First of all, if you’re reading this because you thought it said the Revenant I would just like to inform you this is not a review of the movie Leonardo DiCaprio won an Oscar with. This is a review of the book The Remnant by Clare McIvor. I can’t speak for the film considering I’ve never seen it, so let me talk about this book of a similar title.
The Remnant is a Christian, dystopian-esque novel that follows the outlawed, underground church that calls themselves the Remnant. Most of the band of believers hide secretly under Shakespeare House where they train seers and prophets, but some of them risk their lives above ground as they convert people to their cause. Our story focuses on Hunter Rhodes, the only son of the Remnant leader, and his group of fellow Christians as they fight for the survival of the gospel.
Remnant is an action packed tale of the church, persecution, the spiritual realm, and how believers can stand up and fight in the midst of it all.
The most interesting thing about this novel that really sets it apart is the unique perspective. Although Hunter is the main character, he is not the narrator. An angel is. Because of this, the reader is given insight into things that the characters themselves are not always aware of. Spiritual warfare is one of the main themes in this book, and with the help of the angel as narrator, we can see how supernatural forces shape the events that occur. Demons threaten to thwart plans, angels come to the rescue, and there are battles unseen by the Remnant. The whole dynamic changes when you’re aware of these beings and the effect they have.
One of the most prominent supernatural beings is called the Muse. He was, to me, the most fascinating thing about the story. He’s a demon that whispers to Lady Babylonia, who fancies herself a psychic. With the help of the Muse, she is able to tell the future to her clients. This demon uses and manipulates everyone around him, and his presence in the story gives it a darker edge, which I personally love.
There’s some politics involved that remind me a lot of The Hunger Games. (Which doesn’t really say much. All books in this genre sound like THG to me.) But there are striking similarities in how the Presidents in each book respond to perceived threats. Saul Raymond, one of the 4 presidents of the world, operates on publicity and fame. He uses his daughter as an icon to sway crowds, as well as manipulates her love life to meet his own agenda. That plot point mirrors well with Katniss and Peeta in THG. However, Saul isn’t really in charge, and we get to see that his crutch is his devotion to Lady Babylonia and her Muse.
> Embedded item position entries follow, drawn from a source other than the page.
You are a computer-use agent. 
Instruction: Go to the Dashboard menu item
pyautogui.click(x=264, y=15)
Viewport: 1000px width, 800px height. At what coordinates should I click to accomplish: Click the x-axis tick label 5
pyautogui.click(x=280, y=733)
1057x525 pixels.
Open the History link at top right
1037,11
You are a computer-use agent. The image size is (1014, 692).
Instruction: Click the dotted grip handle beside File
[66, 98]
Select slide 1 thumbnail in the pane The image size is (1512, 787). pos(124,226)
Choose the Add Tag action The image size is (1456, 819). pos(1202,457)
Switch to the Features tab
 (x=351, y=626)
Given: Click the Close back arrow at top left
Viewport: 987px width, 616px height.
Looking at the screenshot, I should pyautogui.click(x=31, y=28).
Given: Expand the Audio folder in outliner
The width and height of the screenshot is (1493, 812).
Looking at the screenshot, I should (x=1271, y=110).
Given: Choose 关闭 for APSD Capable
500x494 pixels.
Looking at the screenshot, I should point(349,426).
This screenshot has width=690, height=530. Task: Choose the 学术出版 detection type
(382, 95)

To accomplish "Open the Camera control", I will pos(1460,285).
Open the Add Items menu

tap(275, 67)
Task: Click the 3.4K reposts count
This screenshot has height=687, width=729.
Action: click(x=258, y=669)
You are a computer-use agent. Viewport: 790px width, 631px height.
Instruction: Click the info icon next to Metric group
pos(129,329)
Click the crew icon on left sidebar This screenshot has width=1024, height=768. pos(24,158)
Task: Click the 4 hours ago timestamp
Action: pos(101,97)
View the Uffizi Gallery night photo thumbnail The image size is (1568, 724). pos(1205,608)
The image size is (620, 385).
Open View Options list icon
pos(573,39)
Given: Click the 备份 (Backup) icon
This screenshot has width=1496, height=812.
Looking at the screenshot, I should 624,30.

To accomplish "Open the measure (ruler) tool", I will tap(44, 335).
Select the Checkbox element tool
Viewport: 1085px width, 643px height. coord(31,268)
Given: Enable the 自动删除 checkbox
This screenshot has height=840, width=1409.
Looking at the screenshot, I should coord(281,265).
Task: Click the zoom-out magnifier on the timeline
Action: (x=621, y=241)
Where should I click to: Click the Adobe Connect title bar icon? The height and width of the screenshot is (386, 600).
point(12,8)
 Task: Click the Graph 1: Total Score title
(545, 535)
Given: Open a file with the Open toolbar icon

Then there’s Hunter and the Remnant. I really liked Hunter as a protagonist because while he’s the son of the leader of the Remnant, he has doubts. It’s made very clear he sees himself as an outcast, even among friends. He likes it, in a messed up way, which I think a lot of people can relate to. I know I did. He enjoys being in rebellion, even though its not what God wants. He struggles with his faith, with his anger issues, and with his need to be different. He doesn’t think of himself as the hero, which is why God chooses him to be one, despite his obvious dark side.
Hunter isn’t the only one who has faults either. In fact, the entire Remnant seems to be a flawed rebellion. While Christ has called them to share the gospel and be brave, they have spent years hiding away underground thinking only of their own self preservation. This is pointed out when one character remarks, “The Remnant have been too scared of their own mortality and reputation to share their eternal truth with a world that desperately needs them to.” I love that McIvor wasn’t afraid to go there in her writing. To openly acknowledge the flaws in this church is bold and yet necessary. Because Christ followers aren’t perfect. I think a lot of Christian novels make believers out to be these Always Faithful, Always Loving type people and completely miss the fact that we are sinners (present tense.) saved by grace. Remnant, on the other hand, stays true to that idea.
As a whole, I enjoyed the book. It’s not my normal cup of tea, but I really liked the concept of spiritual warfare in it and couldn’t pass up the opportunity to read and review this book. It had it’s flaws; sometimes cheesy dialogue and a few typos; but its significantly better than almost all the Christian books out today. Clare McIvor embraces the reality of spiritual warfare, which can be really taboo in some churches. Personally, I don’t think enough people are aware (or even believe in) spiritual beings that have such a major effect on our world. McIvor takes a dystopian world and brings it to hit home. There are so many takeaways in that novel, but if I had to isolate one overarching theme, it would be perseverance of the saints. No matter what you’re going through, you have more resources than you know of. Your prayers are heard and they do make a difference, even if you can’t see it.
I think Hunter Rhodes sums it up best himself. “Sometimes faith is a feeling, but the rest of the time it’s something you choose to do.”